The Bazel-for-iOS conversation has gone from "should we" to "when" at every mobile org I talk to. Keith Smiley's BazelCon postmortem from Lyft is the honest reference here, and the line worth keeping is that "adoption cost is very high." Bazel buys you shared tooling, remote caching, and remote execution. It costs you something like a year of platform-team effort and an unhappy quarter for product engineers who have to learn the new build flow.

Pinterest published a 2019 case study of clean local builds dropping from 4:38 to 3:38 and CI beta builds dropping from 14:32 to 7:52, with a CI success rate jumping from ~80% to 97-100%. That last number is the one that actually matters. Build flakiness has a productivity cost that's hard to even quantify, because engineers stop trusting the signal and start rebuilding speculatively.

My read for a 100-engineer iOS team in early 2022: Bazel is worth it, but only if you have a real platform team that owns the migration. If your "platform team" is two engineers who get pulled onto product work whenever a deadline slips, you are going to be a year and a half into the migration with no end in sight and a frustrated product org. The right play in that case is graph-surgery and caching investments inside the existing Xcode build, not a full Bazel migration. Don't sign up for the year-long thing if you can't staff the year-long thing.

Build time as an org-design problem

The deeper claim I want to make is that build time is an org-design problem masquerading as a tooling problem.

Who owns the build? At most mobile orgs the answer is "nobody, exactly." Some piece of it lives with mobile infra. Some piece lives with the iOS architects who happened to care. Some piece lives with the CI team that owns the runners. The build cost gets paid by the product engineers, who don't own the levers to fix it.

The teams making real progress on this have named ownership. There is a build team or a mobile platform team with the build time as part of their explicit charter. The team has a SLO on median build time, publishes the number, and the number is in the engineering all-hands deck. When the trend goes the wrong way, someone is on the hook. When it goes the right way, they get credit.

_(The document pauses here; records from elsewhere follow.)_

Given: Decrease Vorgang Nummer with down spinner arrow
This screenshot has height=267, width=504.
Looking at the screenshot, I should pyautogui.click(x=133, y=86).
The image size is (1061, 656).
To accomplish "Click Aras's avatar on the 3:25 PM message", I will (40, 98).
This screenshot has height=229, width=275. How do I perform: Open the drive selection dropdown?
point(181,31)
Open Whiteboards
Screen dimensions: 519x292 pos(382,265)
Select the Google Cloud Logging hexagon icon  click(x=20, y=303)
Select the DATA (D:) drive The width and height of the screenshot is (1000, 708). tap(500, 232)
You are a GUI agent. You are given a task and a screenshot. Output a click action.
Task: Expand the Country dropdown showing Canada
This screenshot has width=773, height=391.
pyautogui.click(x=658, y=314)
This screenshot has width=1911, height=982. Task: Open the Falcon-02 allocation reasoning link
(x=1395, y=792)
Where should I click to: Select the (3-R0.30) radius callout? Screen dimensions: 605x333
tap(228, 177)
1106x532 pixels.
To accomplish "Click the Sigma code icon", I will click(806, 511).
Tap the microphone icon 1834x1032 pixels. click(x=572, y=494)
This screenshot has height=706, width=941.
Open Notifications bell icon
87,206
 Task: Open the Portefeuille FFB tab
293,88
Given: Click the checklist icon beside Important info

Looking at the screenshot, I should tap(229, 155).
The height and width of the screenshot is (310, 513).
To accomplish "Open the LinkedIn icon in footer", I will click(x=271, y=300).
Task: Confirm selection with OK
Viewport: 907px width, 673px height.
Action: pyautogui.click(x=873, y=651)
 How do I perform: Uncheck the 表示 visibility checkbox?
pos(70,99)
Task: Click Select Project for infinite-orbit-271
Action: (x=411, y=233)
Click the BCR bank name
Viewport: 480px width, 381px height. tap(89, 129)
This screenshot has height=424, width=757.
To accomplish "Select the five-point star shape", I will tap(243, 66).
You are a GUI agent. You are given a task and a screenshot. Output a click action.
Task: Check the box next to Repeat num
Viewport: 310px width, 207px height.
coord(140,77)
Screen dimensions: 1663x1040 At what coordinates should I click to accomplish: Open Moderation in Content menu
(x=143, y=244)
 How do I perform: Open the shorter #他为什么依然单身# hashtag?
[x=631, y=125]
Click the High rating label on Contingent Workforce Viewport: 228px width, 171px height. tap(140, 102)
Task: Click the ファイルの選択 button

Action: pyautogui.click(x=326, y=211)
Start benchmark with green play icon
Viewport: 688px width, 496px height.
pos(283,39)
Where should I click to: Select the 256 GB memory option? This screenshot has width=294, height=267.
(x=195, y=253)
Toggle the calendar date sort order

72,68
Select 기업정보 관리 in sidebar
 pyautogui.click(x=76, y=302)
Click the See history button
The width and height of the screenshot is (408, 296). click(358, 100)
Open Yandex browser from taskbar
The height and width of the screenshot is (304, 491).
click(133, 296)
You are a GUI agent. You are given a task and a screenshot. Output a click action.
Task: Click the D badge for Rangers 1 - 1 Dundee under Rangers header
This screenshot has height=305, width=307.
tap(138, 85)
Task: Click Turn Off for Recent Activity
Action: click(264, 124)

This sounds obvious. It is rare. Most mobile orgs have build time as a shared, diffuse, uncomplained-about cost that nobody is allowed to spend their quarter on. The result is the trend goes one way. Slower.

What I'd do this quarter on a 100-engineer iOS team

A small set of moves, in the order they pay off:

Instrument. Median PR build time, p75, p95. Median CI duration. Build success rate. Put the chart on a wall. Most teams skip this because it feels like infra work, not engineering work. It is the highest-leverage two weeks you can spend.

Name the owner. Pick one engineer with the seniority to make graph changes that affect product teams. Give them a quarter of dedicated time. The work compounds.

Audit the worst-offender targets. Spotify reported that under 3% of their builds consumed 50% of total build time. The fat tail is where the productivity tax actually lives. Most of the win is in fixing the worst 5% of build paths.

Decide on the Bazel question. Not "should we" -- "do we have the staffing to commit." If yes, start. If no, invest in caching and graph surgery instead.

Make the number a visible part of how engineering leadership evaluates the platform. This is the part most teams skip. Build time is one of the few engineering numbers that correlates almost perfectly with team velocity. If it isn't in your engineering scorecard, you are leaving the leverage on the floor.

Where I land

Build time is the most underpriced cost in mobile because the cost is paid in a currency leadership doesn't measure (engineer-minutes per day) and the investment is funded in a currency leadership does measure (headcount and feature ship dates). The mismatch is structural. Fixing it requires treating the build as a product, with a team, with a number, with a roadmap.

The teams that figured this out three years ago are now shipping faster than the teams that didn't, and the gap is widening because build cost compounds. The teams that figure it out this quarter will be in a strong position twelve months from now. The teams that don't are going to spend Q4 2022 explaining to leadership why velocity dropped.

You can't out-hire a slow build. The number is the number. Make it your number.